→ Extracted text:
-*-*-
# what power do i need?



## deleterman (Jun 20, 2010)

Hi all, this is the first time at this forum,so here goes it- I have a out side garden layout, 100' of brass track 4.5% grade , ok this is the deal- running a Bachmann 2-8-0 consolidation spectrum w/ Phoenix sound. at this time useing a LGB 1 amp power controler but with say 6-8 cars it is unable to keep up speed and on the grade it stops !!do I need to up grade to something with more amps? any thoughts on what to get ? I know that Bridgewerks 15 amp any thoughts on this and any others ? BTW this is a single train set up. send help soon ! please.H.B.


----------



## George Schreyer (Jan 16, 2009)

Bridgewerks would do it, but it is really expensive. For a single train, consider a 3 amp or so power pack. One of the MRC packs would serve you well.


----------



## deleterman (Jun 20, 2010)

Thanks for the reply ! just after I posted this I read on for more info and I came across this - MRC 10 AMP AG990 and the MRC-power G are these the same ? I think that I need one that regulated -so what MRC is the best ..I don't want to fry my sound system...if something should hapen to go haywire if you know what I mean.!again thanks .H.B.


----------



## krs (Feb 29, 2008)

Posted By deleterman on 20 Jun 2010 09:15 PM 
MRC 10 AMP AG990 and the MRC-power G are these the same ?



Yes, they are the same.
This is the Cadillac of the MRC systems, more power than you need.
MRC also has two other systems for G-scale with less power but still more than enough for your needs - as George said, a 3-amp supply would do fine, with a five amp power pack you have some room to spare.


I run LGB engines, many of those tend to require a somewhat higher voltage - up to 24 volts depending on the engine, but your Bachmann is happy with less.
I think you have to decide if you want to plan for more equipment later and buy an adequate power supply for that now.

Which Phoenix sound sustem do you have? the new ones can handle up to 30 volts, so no worries about damging it with too high a voltage. 24 or 25 volts should be the maximum of any G-scale power pack.
The older Phoenix sound systems are only good for 24 volts - if you have one of those you need to be a bit careful which power pack you chose.


-- Knut


----------



## deleterman (Jun 20, 2010)

KRS Thanks for the reply, it's aboult 4years old and it's a 2k2, in the hand book it said max track volts 24. so does that give you a tip ? BTW I do have cars that are lit if that makes a difference ? and i guess that's about it...it's 100' brass track in a compact 10x20 area and a 4.5 % grade for 10' and i would like to run 8 or so cars on this. any thoughts on what i need ...for mod # and so on in the MRC line? I think that bridgewerks line is a little over board for me ....at this time ...again thanks for your time on this..H.B.


----------



## Dan Pierce (Jan 2, 2008)

6-8 cars up a 4.5 grade may not be a power supply issue!!! 

You are expecting a lot from that engine and if there are curves, almost an impossible job. 

Are the cars freight with metal wheels, or passenger cars with metal wheels?
-*-*-
→ Records:
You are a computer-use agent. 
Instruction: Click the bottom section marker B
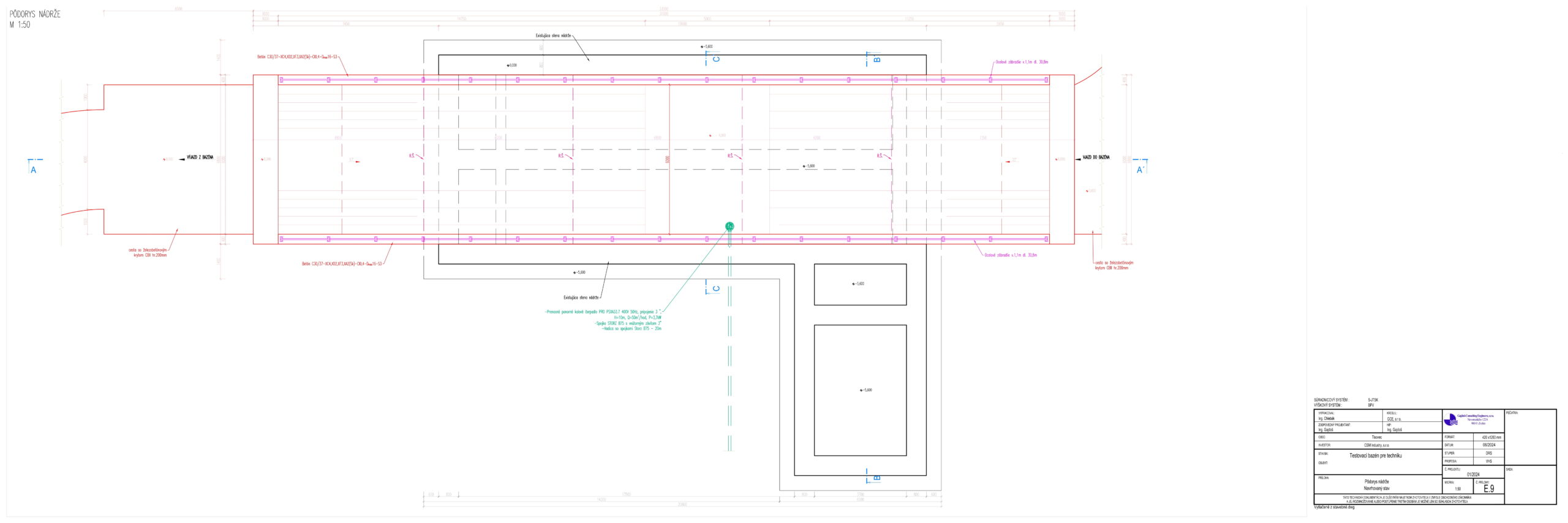pyautogui.click(x=876, y=476)
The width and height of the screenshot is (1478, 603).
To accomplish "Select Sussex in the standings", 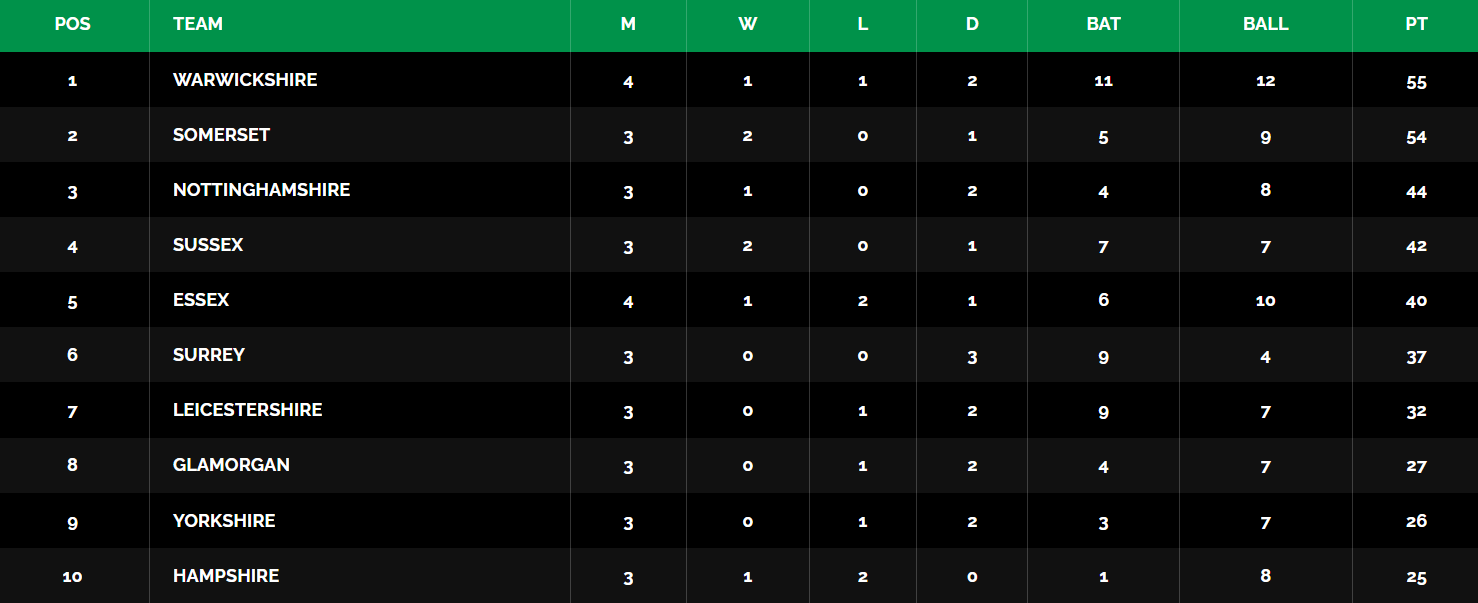I will click(x=208, y=245).
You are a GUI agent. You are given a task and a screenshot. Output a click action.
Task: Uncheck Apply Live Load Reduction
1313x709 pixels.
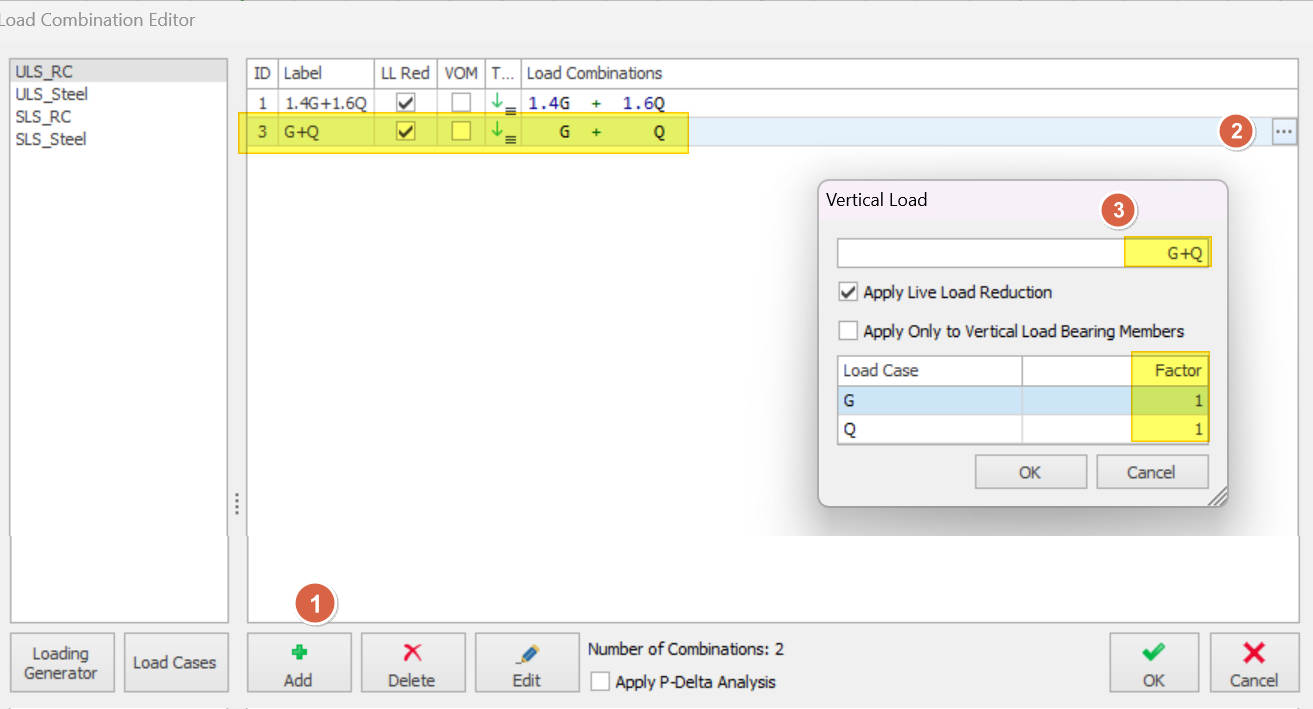click(848, 293)
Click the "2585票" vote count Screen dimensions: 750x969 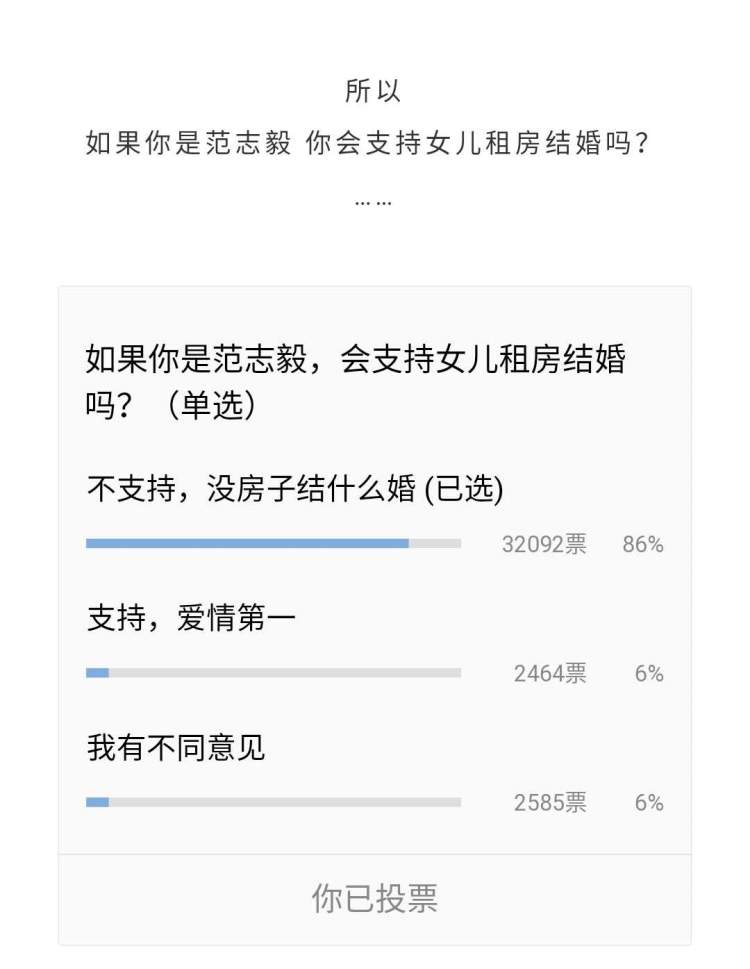550,802
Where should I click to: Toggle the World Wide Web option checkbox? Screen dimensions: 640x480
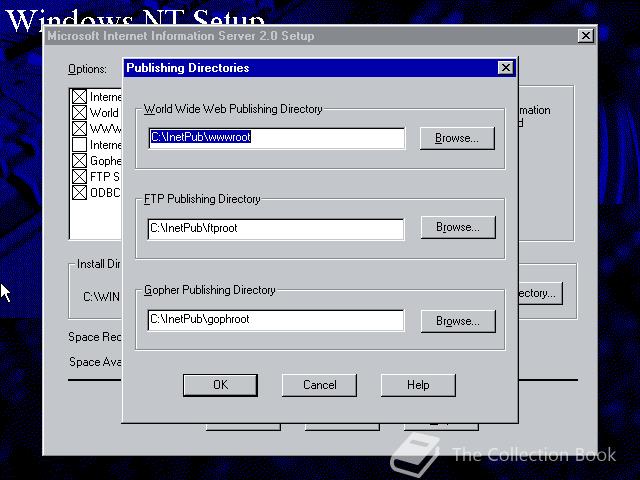point(79,113)
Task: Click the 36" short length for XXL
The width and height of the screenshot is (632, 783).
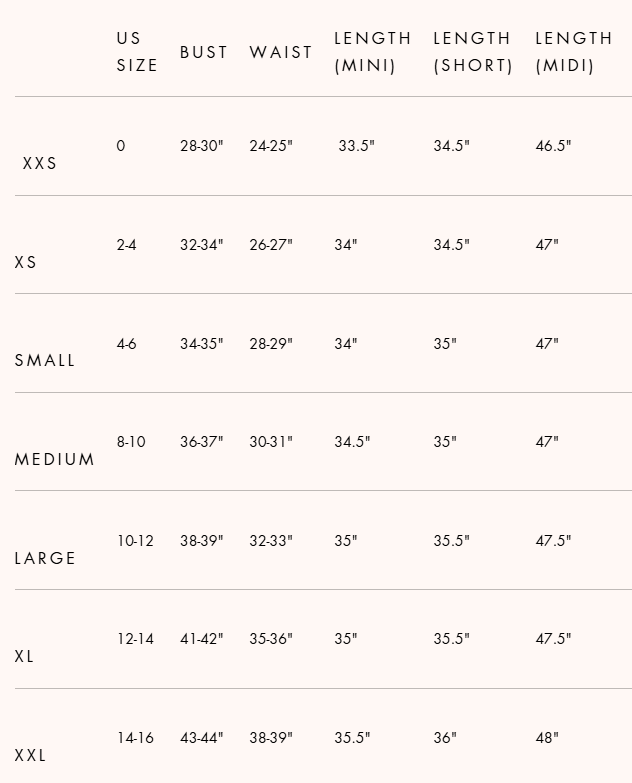Action: pyautogui.click(x=445, y=738)
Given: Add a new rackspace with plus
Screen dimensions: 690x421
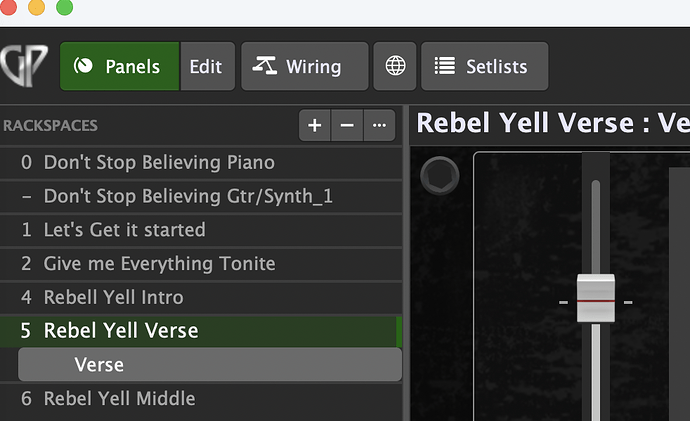Looking at the screenshot, I should 314,125.
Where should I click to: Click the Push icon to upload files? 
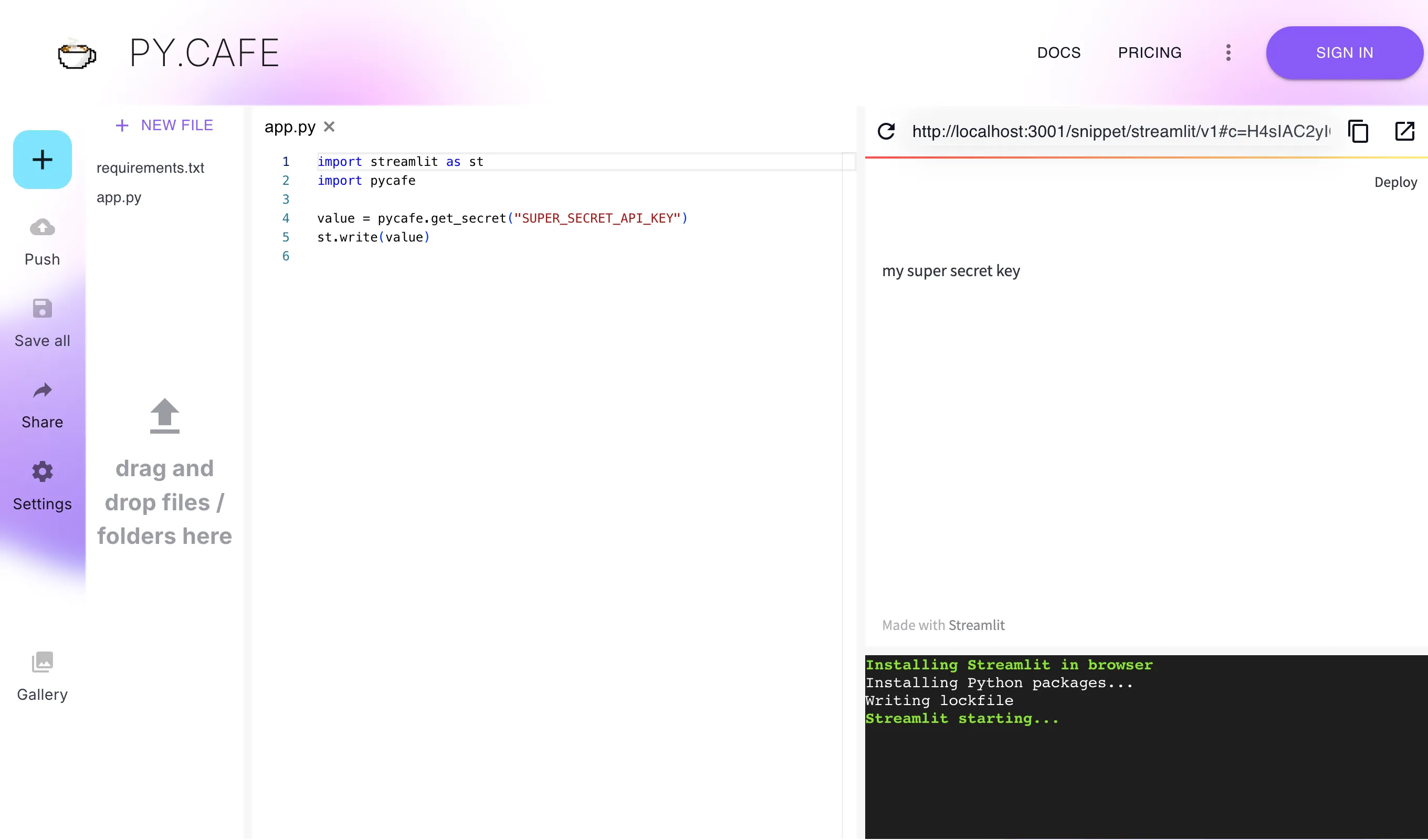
-*-*-
→ What the task asks:
Answer these questions from the garden railway thread:
(a) What grade does the poster's outdoor track have?
(b) What amperage of power pack does George Schreyer suggest for a single train?
(c) According to the poster's handbook, what is the maximum track voltage for the sound system?
The records have no connection to the text.

→ Solution:
(a) A 4.5% grade.
(b) A power pack of about 3 amps.
(c) 24 volts.